Investigating the modulating factors of Furin cleavage site and RBD binding affinity to hACE2 paves the way towards developing novel therapies that inhibit the Furin cleavage site or RBD of SARS-CoV-2, along with predicting the transmissibility of a variant using computational modeling at the protein level.

Conclusion

Since the beginning of the SARS-CoV-2 pandemic, mutations have played a crucial role in the ongoing evolution and emergence of novel SARS-CoV-2 VOC leading to several deadly waves of infection. These mutations often increased the transmissibility of SARS-CoV-2 and challenged healthcare systems worldwide. The results from this study focused on three different mutations on the SP of the B.1.617+. Overall, the results introduced compelling evidence that the enhanced transmissibility of the B.1.617+ SARS-CoV-2 variant is mainly due to P681R mutation on the upstream cleavage motif rather than the L452R or E484Q mutations present in the RBD. Future studies aimed at examining other identified mutations may further elucidate the transmissibility of B.1.617+ variant using computational modeling.

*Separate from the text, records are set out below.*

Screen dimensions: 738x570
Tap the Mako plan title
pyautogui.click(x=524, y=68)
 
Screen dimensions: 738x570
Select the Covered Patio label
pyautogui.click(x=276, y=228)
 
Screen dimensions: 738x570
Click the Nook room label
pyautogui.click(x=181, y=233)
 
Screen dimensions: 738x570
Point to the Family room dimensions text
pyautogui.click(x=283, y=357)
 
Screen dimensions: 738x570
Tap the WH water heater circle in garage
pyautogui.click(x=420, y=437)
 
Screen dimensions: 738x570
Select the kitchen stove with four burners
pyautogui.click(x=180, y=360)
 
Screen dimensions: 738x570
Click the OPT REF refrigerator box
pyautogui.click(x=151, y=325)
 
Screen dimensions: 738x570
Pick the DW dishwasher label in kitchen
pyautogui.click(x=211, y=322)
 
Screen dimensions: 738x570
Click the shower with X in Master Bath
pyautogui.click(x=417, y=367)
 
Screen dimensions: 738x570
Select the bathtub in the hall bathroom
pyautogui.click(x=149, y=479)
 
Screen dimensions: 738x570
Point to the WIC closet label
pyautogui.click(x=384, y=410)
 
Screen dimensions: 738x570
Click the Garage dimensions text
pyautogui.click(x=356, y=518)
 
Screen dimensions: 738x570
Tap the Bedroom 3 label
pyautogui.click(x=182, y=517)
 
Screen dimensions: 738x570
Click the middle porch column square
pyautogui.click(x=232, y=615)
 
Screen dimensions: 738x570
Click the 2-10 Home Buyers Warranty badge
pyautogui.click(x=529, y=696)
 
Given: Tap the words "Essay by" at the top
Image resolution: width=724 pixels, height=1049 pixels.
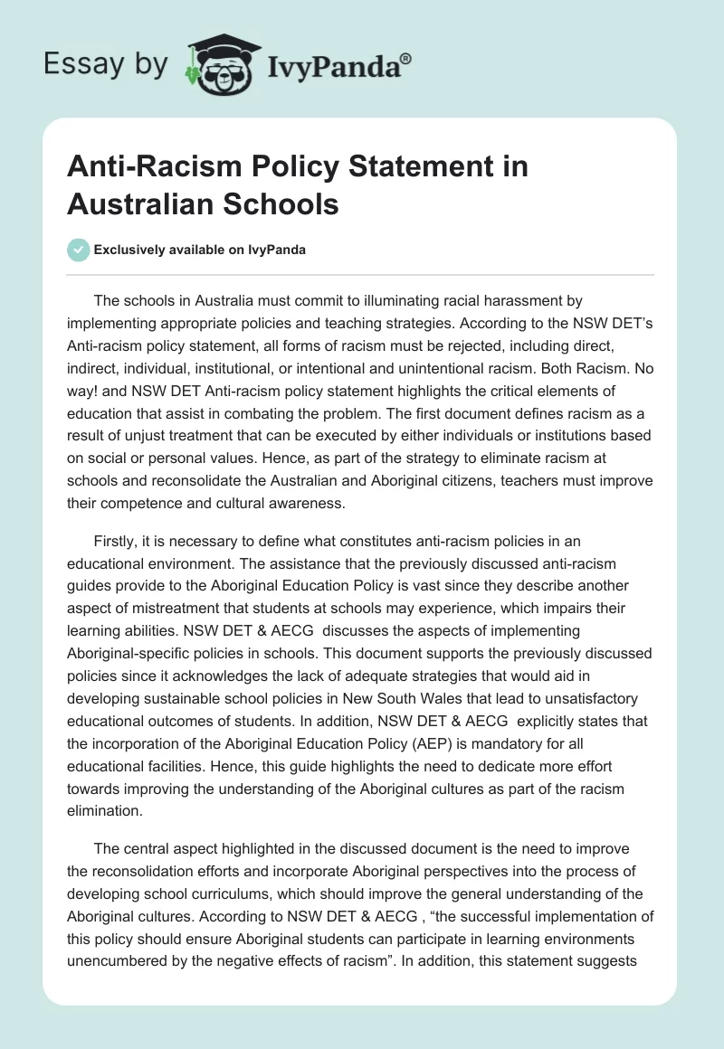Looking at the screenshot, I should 105,65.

In Silico models have the advantage of analyzing multiple data sets quickly without the need for live virus and can assist in guiding future in vitro/in vivo experimentation by focusing research on areas most likely to be responsible for the observed effect and leading to enhanced disease mitigation.

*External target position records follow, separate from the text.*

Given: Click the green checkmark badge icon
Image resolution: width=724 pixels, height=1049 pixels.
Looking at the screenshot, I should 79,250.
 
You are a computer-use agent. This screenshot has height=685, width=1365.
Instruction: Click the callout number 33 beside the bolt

The following are the supplementary data related to this article.

Supplementary Table 1

We gratefully acknowledge the following Authors from the Originating laboratories responsible for obtaining the specimens and the Submitting laboratories where genetic sequence data were generated and shared via the GISAID Initiative, on which this research is based.

Funding

This study was not supported by a specific fund.

CRediT authorship contribution statement

Nariman Shahhosseini: Conceived and designed the study, Data collection, Analysed the data, Wrote the manuscript.

Declaration of competing interest

No conflict of interests to declare.